◆ Stated exercise:
Translate this sentence from the article on disaster deaths below into Spanish: "An analysis of more than 7,000 disasters over the past two decades, in which 1.35 million people died, showed 90 percent of those deaths occurred in low and middle-income countries."

◆ Text provided:
* Begin *

Natural Disasters Cause WAY More Deaths In Poor Countries Than Rich Ones

“High-income countries suffer huge economic losses in disasters, but people in low-income countries pay with their lives."
Hurricane Matthew victims receive food from the UN's World Food Programme in Roche-a-Bateaux, in Les Cayes, in the south west of Haiti, on October 12, 2016.
Hurricane Matthew victims receive food from the UN's World Food Programme in Roche-a-Bateaux, in Les Cayes, in the south west of Haiti, on October 12, 2016.
HECTOR RETAMAL via Getty Images

BARCELONA, Oct 13 (Thomson Reuters Foundation) - Ending extreme poverty is essential to save lives and limit damage from disasters, U.N. chief Ban Ki-Moon said, as figures revealed poorer nations bear the brunt of deaths from earthquakes, tsunamis, floods, storms and heat waves.

An analysis of more than 7,000 disasters over the past two decades, in which 1.35 million people died, showed 90 percent of those deaths occurred in low and middle-income countries. Ban called it “a damning indictment of inequality”.

The impoverished Caribbean nation of Haiti, which suffered a devastating earthquake in 2010, lost more lives than any other country between 1996 and 2015, said the study issued by the U.N. Office for Disaster Risk Reduction (UNISDR) on Thursday.

* End *

◆ Data shown:
* Begin *

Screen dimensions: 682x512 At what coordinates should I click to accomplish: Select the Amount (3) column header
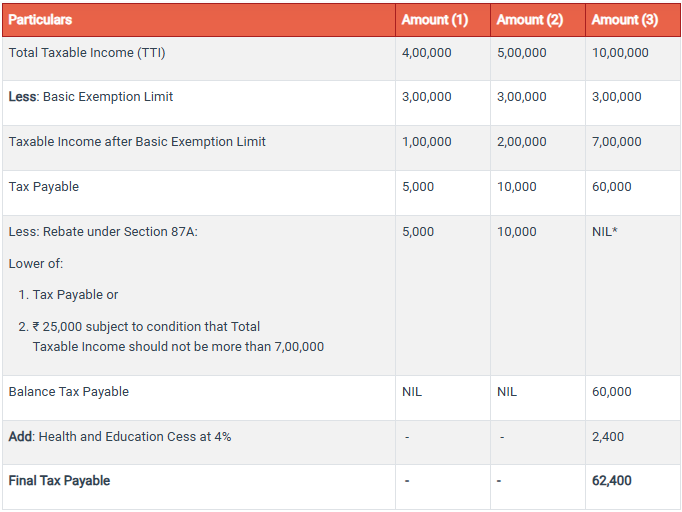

* End *

◆ Exercise output:
Un análisis de más de 7.000 desastres de las dos últimas décadas, en los que murieron 1,35 millones de personas, mostró que el 90 por ciento de esas muertes se produjeron en países de ingresos bajos y medios.